▶ [YOUR TASK]
Look through the data below for the line with "The height and width of the screenshot is (312, 549).", and transcribe it exactly together with each line after it up to and including the line with "Select the red". Give nothing else.

(Stored data entries)
——————————
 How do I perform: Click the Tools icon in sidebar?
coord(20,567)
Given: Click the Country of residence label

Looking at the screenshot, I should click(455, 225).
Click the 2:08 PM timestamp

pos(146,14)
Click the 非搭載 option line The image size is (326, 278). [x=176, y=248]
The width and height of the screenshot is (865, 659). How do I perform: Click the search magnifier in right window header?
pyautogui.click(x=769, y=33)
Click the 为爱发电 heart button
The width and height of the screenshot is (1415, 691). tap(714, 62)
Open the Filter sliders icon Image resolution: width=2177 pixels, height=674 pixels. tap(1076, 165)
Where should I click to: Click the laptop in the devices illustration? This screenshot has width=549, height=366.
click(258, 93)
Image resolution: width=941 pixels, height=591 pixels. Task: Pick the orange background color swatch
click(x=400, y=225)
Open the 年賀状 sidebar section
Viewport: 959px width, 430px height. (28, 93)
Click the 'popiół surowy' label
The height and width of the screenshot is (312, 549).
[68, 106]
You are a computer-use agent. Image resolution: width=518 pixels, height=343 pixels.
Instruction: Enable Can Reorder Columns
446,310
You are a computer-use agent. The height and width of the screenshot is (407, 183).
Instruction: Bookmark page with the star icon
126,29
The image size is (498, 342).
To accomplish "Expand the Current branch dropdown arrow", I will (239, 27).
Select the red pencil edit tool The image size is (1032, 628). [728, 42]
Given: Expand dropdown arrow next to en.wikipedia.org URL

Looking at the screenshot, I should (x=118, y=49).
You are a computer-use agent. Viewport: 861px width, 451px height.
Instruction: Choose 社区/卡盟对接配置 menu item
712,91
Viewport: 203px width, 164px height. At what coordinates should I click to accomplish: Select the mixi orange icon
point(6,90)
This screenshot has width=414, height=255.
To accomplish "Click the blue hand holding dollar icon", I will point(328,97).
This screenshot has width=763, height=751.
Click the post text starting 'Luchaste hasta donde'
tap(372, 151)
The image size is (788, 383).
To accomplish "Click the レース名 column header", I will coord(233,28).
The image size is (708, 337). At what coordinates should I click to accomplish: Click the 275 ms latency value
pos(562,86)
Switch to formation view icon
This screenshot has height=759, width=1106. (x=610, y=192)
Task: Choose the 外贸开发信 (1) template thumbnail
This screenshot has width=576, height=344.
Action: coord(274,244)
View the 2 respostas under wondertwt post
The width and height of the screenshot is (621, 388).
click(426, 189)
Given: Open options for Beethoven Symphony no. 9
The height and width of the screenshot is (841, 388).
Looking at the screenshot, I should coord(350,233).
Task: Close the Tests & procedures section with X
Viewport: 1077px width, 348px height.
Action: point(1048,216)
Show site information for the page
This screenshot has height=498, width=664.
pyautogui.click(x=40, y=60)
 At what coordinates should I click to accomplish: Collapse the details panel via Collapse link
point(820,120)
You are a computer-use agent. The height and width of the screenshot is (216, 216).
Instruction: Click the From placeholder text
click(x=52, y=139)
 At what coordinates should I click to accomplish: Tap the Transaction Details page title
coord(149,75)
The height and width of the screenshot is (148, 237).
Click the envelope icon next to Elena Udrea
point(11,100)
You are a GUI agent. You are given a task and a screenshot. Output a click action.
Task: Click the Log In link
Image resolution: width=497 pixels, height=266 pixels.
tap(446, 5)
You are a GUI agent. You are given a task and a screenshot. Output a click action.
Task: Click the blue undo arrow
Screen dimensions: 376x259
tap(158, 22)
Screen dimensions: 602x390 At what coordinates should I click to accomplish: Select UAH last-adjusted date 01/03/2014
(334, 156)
——————————
▶ [PROBLEM SOLUTION]
The height and width of the screenshot is (312, 549).
[68, 106]
You are a computer-use agent. Image resolution: width=518 pixels, height=343 pixels.
Instruction: Enable Can Reorder Columns
446,310
You are a computer-use agent. The height and width of the screenshot is (407, 183).
Instruction: Bookmark page with the star icon
126,29
The image size is (498, 342).
To accomplish "Expand the Current branch dropdown arrow", I will (239, 27).
Select the red pencil edit tool The image size is (1032, 628). [728, 42]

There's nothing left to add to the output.